Task description
Please report each line of the data below that contains "computer".

Data excerpts

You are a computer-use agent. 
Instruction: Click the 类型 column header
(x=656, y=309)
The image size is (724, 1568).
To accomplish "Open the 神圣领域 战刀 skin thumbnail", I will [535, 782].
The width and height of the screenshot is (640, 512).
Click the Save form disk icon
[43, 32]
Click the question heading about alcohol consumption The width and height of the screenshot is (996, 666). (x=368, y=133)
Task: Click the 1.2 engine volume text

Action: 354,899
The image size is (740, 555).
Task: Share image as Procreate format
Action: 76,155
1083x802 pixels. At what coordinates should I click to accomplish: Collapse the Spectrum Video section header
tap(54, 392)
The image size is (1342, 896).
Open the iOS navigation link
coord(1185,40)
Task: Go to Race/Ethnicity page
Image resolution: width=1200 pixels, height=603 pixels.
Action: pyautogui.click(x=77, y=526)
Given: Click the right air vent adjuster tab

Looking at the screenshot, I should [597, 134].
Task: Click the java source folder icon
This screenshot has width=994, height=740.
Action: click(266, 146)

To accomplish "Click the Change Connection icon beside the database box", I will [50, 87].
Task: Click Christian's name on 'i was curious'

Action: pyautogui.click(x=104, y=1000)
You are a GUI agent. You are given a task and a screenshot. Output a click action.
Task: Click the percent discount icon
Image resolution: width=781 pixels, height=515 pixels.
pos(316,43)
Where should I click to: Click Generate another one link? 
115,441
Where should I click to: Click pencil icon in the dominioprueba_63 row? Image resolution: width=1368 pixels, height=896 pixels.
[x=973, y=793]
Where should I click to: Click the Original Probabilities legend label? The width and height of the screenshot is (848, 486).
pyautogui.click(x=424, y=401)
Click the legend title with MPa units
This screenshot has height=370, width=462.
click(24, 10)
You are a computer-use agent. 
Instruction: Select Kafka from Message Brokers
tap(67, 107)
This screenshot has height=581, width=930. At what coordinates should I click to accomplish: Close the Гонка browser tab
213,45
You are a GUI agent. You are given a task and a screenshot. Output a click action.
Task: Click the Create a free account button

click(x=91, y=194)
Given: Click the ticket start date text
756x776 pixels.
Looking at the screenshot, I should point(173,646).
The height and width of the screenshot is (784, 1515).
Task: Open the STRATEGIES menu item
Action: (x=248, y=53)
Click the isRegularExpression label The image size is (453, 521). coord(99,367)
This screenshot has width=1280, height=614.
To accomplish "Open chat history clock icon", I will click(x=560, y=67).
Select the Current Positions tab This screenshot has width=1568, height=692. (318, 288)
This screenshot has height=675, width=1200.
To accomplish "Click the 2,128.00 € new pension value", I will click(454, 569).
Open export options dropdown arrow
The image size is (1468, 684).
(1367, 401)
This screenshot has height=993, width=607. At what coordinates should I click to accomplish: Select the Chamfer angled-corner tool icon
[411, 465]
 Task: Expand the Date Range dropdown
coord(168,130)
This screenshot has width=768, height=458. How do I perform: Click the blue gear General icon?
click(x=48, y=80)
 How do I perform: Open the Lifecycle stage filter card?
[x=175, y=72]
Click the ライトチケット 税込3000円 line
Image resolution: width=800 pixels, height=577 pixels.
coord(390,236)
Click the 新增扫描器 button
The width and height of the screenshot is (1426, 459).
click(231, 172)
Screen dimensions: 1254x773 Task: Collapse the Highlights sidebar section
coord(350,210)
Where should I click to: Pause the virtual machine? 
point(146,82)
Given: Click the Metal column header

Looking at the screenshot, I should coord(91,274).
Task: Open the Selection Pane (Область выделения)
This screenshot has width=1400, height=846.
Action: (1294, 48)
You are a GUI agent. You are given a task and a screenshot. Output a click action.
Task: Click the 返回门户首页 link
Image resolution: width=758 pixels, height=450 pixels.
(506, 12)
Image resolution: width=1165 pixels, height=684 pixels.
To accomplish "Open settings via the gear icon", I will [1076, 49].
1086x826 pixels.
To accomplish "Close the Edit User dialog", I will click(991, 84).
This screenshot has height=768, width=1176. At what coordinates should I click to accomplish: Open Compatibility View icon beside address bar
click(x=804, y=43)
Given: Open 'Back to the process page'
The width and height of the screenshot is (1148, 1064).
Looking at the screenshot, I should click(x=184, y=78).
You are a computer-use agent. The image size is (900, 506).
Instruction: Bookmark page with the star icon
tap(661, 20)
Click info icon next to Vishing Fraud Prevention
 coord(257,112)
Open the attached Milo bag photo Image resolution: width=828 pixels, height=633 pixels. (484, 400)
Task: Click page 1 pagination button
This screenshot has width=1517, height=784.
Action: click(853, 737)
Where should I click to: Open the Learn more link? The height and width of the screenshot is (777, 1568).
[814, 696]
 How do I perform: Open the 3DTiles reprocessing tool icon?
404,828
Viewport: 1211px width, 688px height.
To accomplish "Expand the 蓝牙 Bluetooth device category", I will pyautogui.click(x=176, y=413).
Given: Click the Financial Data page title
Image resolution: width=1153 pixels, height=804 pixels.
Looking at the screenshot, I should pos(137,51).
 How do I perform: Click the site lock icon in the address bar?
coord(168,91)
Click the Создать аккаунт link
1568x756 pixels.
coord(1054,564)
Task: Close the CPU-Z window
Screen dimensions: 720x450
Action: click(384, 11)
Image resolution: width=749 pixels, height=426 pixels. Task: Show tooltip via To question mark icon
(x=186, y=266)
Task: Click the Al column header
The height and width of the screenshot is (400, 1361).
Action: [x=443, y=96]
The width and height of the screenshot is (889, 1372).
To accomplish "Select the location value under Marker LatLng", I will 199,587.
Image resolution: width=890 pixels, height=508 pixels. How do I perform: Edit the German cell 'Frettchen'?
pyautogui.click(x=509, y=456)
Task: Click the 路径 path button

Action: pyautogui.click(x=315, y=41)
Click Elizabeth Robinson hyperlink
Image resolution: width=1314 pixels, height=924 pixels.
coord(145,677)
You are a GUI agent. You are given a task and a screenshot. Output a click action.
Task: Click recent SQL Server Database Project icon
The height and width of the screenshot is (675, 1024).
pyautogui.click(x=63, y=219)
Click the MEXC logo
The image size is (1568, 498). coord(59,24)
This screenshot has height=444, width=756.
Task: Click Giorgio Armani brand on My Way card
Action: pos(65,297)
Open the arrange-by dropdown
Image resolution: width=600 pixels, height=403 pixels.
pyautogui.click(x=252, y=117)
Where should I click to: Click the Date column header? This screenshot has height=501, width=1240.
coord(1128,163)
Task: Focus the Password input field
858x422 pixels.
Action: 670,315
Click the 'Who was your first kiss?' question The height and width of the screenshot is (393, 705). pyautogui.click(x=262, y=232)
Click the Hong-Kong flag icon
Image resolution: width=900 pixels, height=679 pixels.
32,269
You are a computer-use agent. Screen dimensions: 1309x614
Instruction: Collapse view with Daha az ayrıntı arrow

Result for this exercise
You are a computer-use agent. 
You are a computer-use agent. 
You are a computer-use agent. The image size is (900, 506).
You are a computer-use agent. Screen dimensions: 1309x614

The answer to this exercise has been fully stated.